A flood of legal briefs supporting and opposing same-sex marriage in Texas have been pouring into the Fifth Circuit Court of Appeals in New Orleans. Tuesday was the final day for the friends of the court briefs to be filed.
The state is asking the Fifth Circuit to overturn a lower court ruling in February that found Texas’ ban on same-sex marriage is unconstitutional.
By mid-afternoon, more than 20 groups had filed amicus briefs supporting the right for same-sex couples in Texas to marry. They came from gay and lesbian organizations, the American Pediatric Association, some first responders and an Episcopal church group.
Opponents of same-sex marriage filed nearly as many briefs on behalf of the state. It’s being represented by the Office of Attorney General Greg Abbott, who’s running for governor.
Opposition came from Catholic bishops, a group of African-American pastors, conservative political groups like Eagle Forum and other states defending their own bans on same-sex marriage.

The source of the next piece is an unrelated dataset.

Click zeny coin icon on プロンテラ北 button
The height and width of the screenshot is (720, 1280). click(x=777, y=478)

Mark Phariss and Vic Holmes of Plano are one of the two couples that challenged Texas’s ban and won at the district court level.

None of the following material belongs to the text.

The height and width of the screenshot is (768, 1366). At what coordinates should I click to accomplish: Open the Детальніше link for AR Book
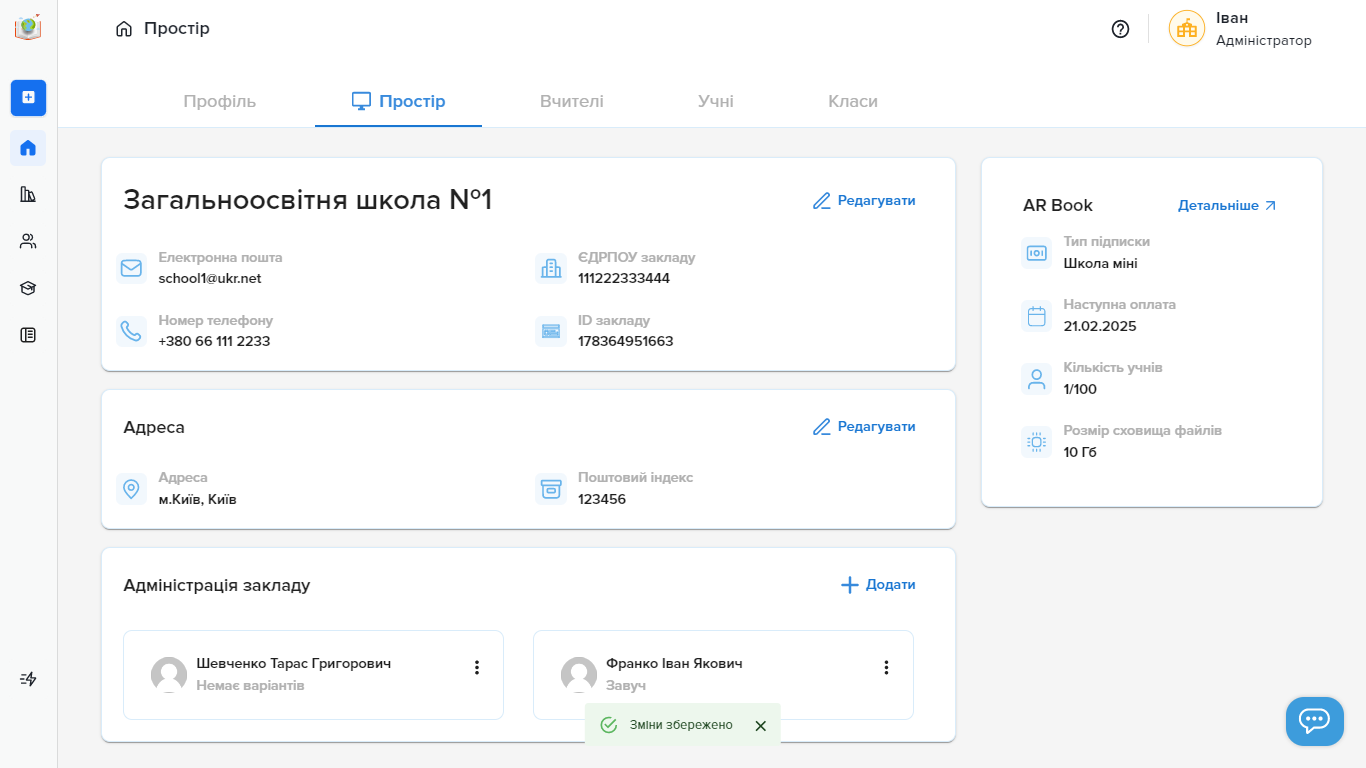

“I’m optimistic as I have been all along,” Phariss said. Though after waiting 17 years to marry his partner, he’s getting impatient.
“What they’re doing by continuing this appeal is wasting state taxpayer money,” Phariss said. “They’re really hurting the children of same-sex couples. It also denies same-sex couples like Vic and me our rights.”
Phariss and his attorneys say recent court rulings weigh in their favor.
Nineteen states and the District of Colombia now recognize same-sex marriages. The U.S. Supreme Court may decide later this month whether to consider cases from five states where courts have ruled state bans violate the 14th Amendment to the U.S. Constitution.
Phariss’ attorney, Daniel “Neel” Lane, says the issue before the Supreme Court is also at the heart of their case.
“The central question is whether states can deny the right to marry to people of the same sex and deny recognition of marriage to people of the same sex who were married in another state,” Lane said.
Lane says the Fifth Circuit could hear oral arguments and decide the Texas case as early as this fall. It could also delay their case until the Supreme Court rules.
Phariss hopes that doesn’t happen.
“We want our day in court,” Phariss said. “We want the Fifth Circuit to acknowledge what the district acknowledged, which is that gays and lesbians are guaranteed rights under U.S. Constitution and protected by the Equal Protection clause (of the 14th Amendment).”
The Texas Attorney General’s Office wouldn’t comment on its case. It has argued that the state has the right to establish its own marriage policies. In 2005, Texas voters passed a constitutional amendment defining marriage as between a man and a woman.